In 2009, Cindy couldn’t believe grocery stores sold every other fruit, including papaya and dragon fruit, all the time, but not America’s Original Superfruit, cranberries! So she made it her mission to bring this healthy fruit to market and available for consumers year-round. “As a brand we’ve shown grocery buyers how frozen cranberries are a year-round product and not just for the holidays,” said the determined CEO. “Our Q1 sales actually beat out our Q4 sales! From there, we educated consumers, with marketing and social media, that there are so many wonderful ways to use cranberries other than for homemade cranberry sauce and holiday desserts.”

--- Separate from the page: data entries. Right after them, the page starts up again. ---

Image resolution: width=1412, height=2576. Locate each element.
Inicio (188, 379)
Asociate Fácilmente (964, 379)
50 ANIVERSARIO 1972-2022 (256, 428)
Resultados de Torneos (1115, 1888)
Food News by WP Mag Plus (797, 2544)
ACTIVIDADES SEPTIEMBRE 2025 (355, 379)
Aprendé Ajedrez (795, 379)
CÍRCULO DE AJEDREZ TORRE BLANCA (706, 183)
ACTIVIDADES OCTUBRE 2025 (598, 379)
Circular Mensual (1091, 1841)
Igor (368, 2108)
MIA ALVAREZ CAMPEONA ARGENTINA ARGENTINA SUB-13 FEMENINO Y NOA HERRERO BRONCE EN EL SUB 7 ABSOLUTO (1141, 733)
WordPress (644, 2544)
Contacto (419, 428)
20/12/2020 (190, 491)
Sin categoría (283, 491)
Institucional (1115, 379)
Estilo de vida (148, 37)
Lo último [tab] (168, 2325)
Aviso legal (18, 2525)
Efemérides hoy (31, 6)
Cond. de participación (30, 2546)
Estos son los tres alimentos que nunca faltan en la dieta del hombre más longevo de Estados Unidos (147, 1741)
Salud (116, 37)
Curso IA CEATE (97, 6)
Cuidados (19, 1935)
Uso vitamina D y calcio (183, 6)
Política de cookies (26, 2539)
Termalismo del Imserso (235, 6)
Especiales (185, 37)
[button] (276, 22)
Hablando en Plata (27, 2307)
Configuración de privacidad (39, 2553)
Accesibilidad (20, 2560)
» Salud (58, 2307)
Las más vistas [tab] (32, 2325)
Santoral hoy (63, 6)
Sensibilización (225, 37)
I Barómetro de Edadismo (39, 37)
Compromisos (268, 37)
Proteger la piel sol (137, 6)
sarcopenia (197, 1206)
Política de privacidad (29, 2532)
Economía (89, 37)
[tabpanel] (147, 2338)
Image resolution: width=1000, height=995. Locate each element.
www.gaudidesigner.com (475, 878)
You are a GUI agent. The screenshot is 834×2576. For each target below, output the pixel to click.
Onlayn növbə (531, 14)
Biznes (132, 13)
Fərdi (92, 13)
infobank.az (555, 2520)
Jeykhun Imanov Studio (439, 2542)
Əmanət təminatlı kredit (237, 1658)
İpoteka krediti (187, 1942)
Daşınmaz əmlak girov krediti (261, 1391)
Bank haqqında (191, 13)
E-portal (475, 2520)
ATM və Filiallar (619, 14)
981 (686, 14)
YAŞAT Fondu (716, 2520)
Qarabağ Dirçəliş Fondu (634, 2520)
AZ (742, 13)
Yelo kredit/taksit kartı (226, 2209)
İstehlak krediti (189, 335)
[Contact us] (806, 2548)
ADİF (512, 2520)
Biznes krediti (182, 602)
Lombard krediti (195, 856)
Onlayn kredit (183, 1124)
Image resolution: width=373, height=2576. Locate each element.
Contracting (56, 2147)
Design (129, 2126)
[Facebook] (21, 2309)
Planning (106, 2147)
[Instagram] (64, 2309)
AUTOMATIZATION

Cape Cod Select offers frozen cranberries and smoothie blends (not juice or dried like many other cranberry companies) as well as a new “pantry favorites” line that includes delicious cranberry chutney and cranberry mustard. They have plans to expand this line with more items in 2023. Unique holiday gifts can be purchased through capecodselect.com.

Cranberry Cream Cheese Baked French Toast Recommended by Cape Cod Select

Servings: 4-6 Prep time: 45 minutes

Ingredients:

6 thick slices of brioche About 6-10 tsps whipped cream cheese Handful of frozen Cape Cod Select cranberries 3 eggs 2 cups half & half (or a combination of milk and half & half) 1/4 cup sugar 1 tsp vanilla extract 1/4 tsp cinnamon powder 2 tbsp melted butter Powdered sugar for dusting

Directions:

Lightly grease a baking dish and layer the brioche slices inside. Add dollops of cream cheese and frozen cranberries in the nooks and crannies. In a separate bowl, whisk together eggs, half & half, sugar, vanilla extract, and cinnamon powder. Pour this custard mixture all over the brioche, making sure every part gets soaked. Let it soak for at least 30 minutes or overnight. Bake at 350° covered for 30 minutes, then uncover and broil for 2 minutes. Brush melted butter over the brioche and dust with powdered sugar. Serve with a drizzle of syrup and enjoy!